Je ne sais pas s’il y aura du soleil. Des vacances sans soleil, ce ne sont pas des vraies vacances. Qu’est ce que je vais raconter aux collègues en rentrant ?

Nous voici partis. Flora prend place dans le bateau. Elle s’accroche au bastingage et offre son visage au vent. Je ne vois pas ce qui peut la faire sourire autant, mais je ne veux pas lui gâcher son moment. Je n’avais qu’à m’investir dans la recherche de vacances, ça m’apprendra à lui faire confiance.

Le bateau commence sa traversée. Flora a pris un voilier où nous sommes seuls avec le capitaine. Elle aurait pu prendre un ferry, il y aurait eu un bar, nous aurions pu boire un verre. L’envie de regarder mes mails me démange, cela fait 3h que je n’ai pas regardé, je suis convaincu que je rate des affaires importantes. Mais le capitaine me parle.

La mer, quelle saloperie.. Le bateau se met à tanguer, j’ai la nausée. Je déteste l’odeur de l’iode. J’ai la peau poisseuse à force de me prendre les embruns.

Je ne souris plus, j’en ai déjà marre. Ce weekend promet d’être long. Je pense à tout ce que j’aurai pu faire, aux gens que j’aurai pu voir, aux dossiers que j’aurai pu traiter

Enfin nous accostons sur le phare. C’est encore pire que ce je croyais. Un bout de rocher et un phare jeté dessus. Rien d’autre. Je ne comprends pas ma femme. Je l’ai emmené dans les plus beaux pays, sur les plus belles plage et dans les hôtels les plus luxueux. J’ai tenté chaque fois de lui présenter des gens connus. Nous enchainons les weekends, les voyages, les vacances, les rencontres, les soirées. Et quand elle organise quelque chose, elle prend ce phare perdu au milieu de nulle part?
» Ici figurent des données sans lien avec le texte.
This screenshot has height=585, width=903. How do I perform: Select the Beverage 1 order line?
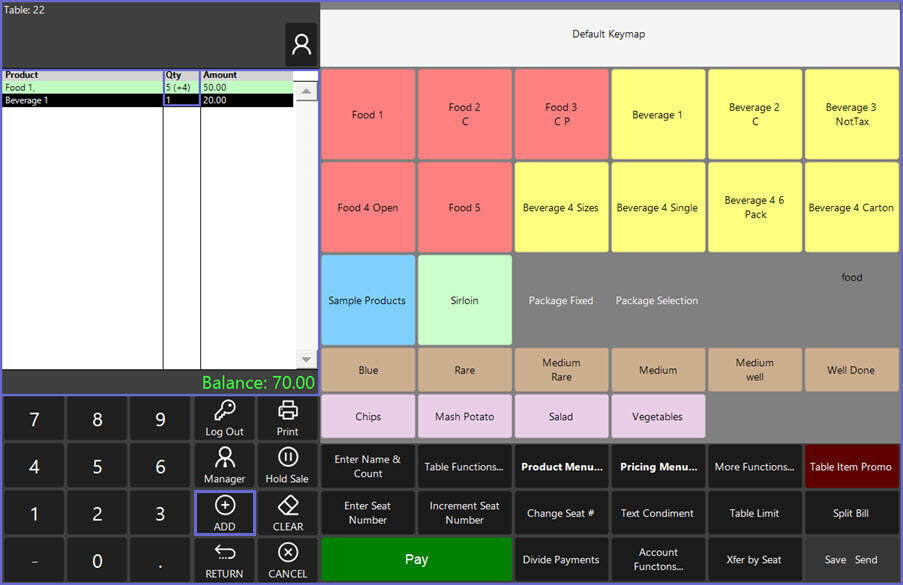point(80,101)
Je rentre à la suite de Flora et monte l’escalier en colimaçon. L’odeur est caractéristique de ces lieux trop longtemps fermés. Nous arrivons dans une petite pièce, le confort est sommaire. Une cuisinière, 1 table, 2 chaises et 1 buffet. Une petite chambre avec un lit étroit. La salle de bain est à l’image du logement. Rudimentaire. La visite du propriétaire aura été rapide.

Je décide de regarder mon téléphone. Pas de réseau. J’aurai dû m’en douter. Pas de mails, pas de messages, pas d’appels. Rien que l’immensité de la mer. Je me sens mal. La mer, quelle saloperie.
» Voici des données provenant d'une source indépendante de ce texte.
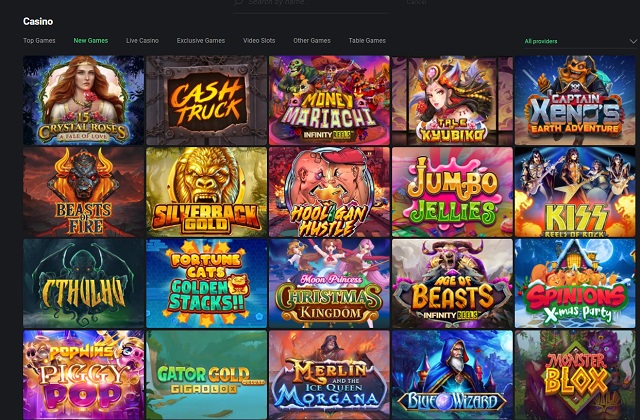Screen dimensions: 640x420
Task: Open 15 Crystal Roses game tile
Action: click(83, 100)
Flora s’approche de moi. Elle m’explique que les phares ont toujours été un rêve de gosse. Et m’annonce que ce weekend, une grosse tempête est annoncée. En disant cela, elle a les yeux qui brillent. La petite fille qu’elle a été transparait dans ses traits. Elle a toujours rêvé de voir d’immenses vagues se fracasser contre les rochers. Nous serons aux premières loges.

Elle sort des valises une bouteille de vin et de la charcuterie. Allume quelques bougies. Cette pièce spartiate prend d’un coup une atmosphère chaleureuse et intime.

Le tonnerre se met à gronder, le vent à se lever. J’entends le phare qui craque, trop longtemps malmené par ces innombrables tempêtes.

Je suis assis dans le seul fauteuil de la pièce et je regarde les flammes danser devant moi.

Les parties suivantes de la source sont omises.